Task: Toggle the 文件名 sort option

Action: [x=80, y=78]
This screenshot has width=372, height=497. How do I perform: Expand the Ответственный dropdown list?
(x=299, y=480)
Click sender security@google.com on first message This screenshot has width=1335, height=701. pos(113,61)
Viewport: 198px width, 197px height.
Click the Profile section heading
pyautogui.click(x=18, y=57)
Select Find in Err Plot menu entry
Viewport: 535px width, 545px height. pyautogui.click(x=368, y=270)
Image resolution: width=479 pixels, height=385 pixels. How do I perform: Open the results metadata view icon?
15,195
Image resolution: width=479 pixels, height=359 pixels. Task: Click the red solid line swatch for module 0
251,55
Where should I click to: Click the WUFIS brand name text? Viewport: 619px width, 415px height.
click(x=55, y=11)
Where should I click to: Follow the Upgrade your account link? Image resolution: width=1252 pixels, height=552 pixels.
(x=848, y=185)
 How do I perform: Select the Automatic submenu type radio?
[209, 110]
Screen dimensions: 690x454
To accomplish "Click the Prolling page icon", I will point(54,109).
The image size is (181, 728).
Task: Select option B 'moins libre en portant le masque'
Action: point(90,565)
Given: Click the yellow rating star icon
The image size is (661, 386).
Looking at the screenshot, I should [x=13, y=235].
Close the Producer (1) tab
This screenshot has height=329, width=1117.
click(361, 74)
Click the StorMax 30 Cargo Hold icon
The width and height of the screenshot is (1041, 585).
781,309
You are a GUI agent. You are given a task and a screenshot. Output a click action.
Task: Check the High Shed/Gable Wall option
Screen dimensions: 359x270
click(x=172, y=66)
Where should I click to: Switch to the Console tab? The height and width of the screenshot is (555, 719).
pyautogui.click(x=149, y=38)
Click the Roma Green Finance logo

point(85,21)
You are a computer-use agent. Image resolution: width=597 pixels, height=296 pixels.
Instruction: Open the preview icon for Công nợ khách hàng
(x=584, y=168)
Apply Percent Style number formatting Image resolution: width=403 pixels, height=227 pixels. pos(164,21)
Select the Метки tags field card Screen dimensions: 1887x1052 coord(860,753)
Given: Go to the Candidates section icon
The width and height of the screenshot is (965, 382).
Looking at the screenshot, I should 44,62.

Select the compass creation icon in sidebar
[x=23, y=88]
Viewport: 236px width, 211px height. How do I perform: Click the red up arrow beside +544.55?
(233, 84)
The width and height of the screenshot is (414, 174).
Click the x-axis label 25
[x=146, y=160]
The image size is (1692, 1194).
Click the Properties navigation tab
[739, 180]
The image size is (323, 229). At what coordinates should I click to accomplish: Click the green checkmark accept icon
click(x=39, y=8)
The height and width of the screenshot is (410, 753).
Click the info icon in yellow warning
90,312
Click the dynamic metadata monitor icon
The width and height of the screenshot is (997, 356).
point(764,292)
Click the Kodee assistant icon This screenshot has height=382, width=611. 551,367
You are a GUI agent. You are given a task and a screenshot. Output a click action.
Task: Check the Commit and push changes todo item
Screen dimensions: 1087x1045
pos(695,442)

Stated task:
Can you print the data exactly, starting at the line that contains "Click the Roma Green Finance logo" and ending at the end of the data?

Output for this task:
Click the Roma Green Finance logo

point(85,21)
You are a computer-use agent. Image resolution: width=597 pixels, height=296 pixels.
Instruction: Open the preview icon for Công nợ khách hàng
(x=584, y=168)
Apply Percent Style number formatting Image resolution: width=403 pixels, height=227 pixels. pos(164,21)
Select the Метки tags field card Screen dimensions: 1887x1052 coord(860,753)
Given: Go to the Candidates section icon
The width and height of the screenshot is (965, 382).
Looking at the screenshot, I should 44,62.

Select the compass creation icon in sidebar
[x=23, y=88]
Viewport: 236px width, 211px height. How do I perform: Click the red up arrow beside +544.55?
(233, 84)
The width and height of the screenshot is (414, 174).
Click the x-axis label 25
[x=146, y=160]
The image size is (1692, 1194).
Click the Properties navigation tab
[739, 180]
The image size is (323, 229). At what coordinates should I click to accomplish: Click the green checkmark accept icon
click(x=39, y=8)
The height and width of the screenshot is (410, 753).
Click the info icon in yellow warning
90,312
Click the dynamic metadata monitor icon
The width and height of the screenshot is (997, 356).
point(764,292)
Click the Kodee assistant icon This screenshot has height=382, width=611. 551,367
You are a GUI agent. You are given a task and a screenshot. Output a click action.
Task: Check the Commit and push changes todo item
Screen dimensions: 1087x1045
pos(695,442)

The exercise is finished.